T-cell receptor T-cell engagers (TCR-TCE) are soluble bispecific proteins composed of TCR and anti-CD3 antibodies, which can effectively redirect tumor-infiltrating T cells to kill tumor cells. However, TCR-TCE development and clinical application are significantly hindered by the instability of natural TCRs and immunosuppressive tumor microenvironment, underscoring the urgent need for alternative engineering strategies. Here, we describe a strategy that utilizes artificial cell membrane nanoparticle technology to generate a TCR nanovesicle antibody (TPC NV), which presents tumor-specific TCR, anti-CD3, and PD-1 antibodies on its membrane, representing a novel TCR-TCE with therapeutic efficacy against solid tumors.
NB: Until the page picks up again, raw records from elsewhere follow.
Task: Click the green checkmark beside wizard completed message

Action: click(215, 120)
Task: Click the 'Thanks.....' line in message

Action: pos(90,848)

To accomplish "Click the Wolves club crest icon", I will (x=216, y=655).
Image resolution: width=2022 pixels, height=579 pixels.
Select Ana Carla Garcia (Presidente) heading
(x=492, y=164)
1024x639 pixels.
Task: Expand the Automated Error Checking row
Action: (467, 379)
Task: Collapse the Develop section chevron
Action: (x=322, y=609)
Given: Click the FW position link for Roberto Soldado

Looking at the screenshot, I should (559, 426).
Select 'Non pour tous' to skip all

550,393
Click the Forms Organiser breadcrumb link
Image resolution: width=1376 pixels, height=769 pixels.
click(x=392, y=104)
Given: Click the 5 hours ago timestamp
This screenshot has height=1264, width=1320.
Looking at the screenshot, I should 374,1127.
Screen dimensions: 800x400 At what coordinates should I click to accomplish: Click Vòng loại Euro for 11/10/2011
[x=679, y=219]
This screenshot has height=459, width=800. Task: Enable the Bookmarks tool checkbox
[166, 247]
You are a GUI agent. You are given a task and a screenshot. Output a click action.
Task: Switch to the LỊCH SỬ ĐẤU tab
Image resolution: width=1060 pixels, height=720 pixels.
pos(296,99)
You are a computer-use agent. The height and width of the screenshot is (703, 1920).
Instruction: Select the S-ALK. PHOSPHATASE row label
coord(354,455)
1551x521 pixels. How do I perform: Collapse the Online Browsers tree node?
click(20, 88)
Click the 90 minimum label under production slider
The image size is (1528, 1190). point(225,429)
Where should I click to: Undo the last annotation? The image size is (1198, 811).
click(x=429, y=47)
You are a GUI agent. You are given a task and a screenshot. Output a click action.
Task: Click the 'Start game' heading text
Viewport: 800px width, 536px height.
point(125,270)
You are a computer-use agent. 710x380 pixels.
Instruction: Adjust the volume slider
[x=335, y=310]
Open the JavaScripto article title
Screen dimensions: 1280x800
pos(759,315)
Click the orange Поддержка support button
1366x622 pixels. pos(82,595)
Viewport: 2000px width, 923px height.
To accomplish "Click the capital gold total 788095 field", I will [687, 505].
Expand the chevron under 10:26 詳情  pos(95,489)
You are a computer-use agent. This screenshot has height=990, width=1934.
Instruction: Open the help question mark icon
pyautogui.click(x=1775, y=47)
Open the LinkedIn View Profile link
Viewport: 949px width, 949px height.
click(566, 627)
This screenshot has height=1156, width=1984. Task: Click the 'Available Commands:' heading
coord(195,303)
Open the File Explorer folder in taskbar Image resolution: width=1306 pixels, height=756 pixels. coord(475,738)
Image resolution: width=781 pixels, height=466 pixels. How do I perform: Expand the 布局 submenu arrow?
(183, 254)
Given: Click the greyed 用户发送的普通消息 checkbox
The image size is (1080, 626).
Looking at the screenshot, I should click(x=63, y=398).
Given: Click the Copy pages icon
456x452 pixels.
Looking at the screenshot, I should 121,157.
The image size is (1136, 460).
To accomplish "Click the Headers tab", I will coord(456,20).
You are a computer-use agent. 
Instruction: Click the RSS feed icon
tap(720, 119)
TPC NV binds to tumor cells through TCR, redirects tumor-infiltrating T cells via anti-CD3 antibodies, and reverses immunosuppression with anti-PD-1 antibodies, thereby inducing a broad-spectrum T cell response that effectively eliminates established tumors. Furthermore, epacadostat, an inhibitor of indoleamine 2,3-dioxygenase, can be loaded into TPC NV to suppress regulatory T cell (Treg) generation and enhance dendritic cell (DC) maturation by inhibiting tumor tryptophan metabolism. This dual action amplifies adaptive immune activation and triggers a robust systemic anti-tumor immune response.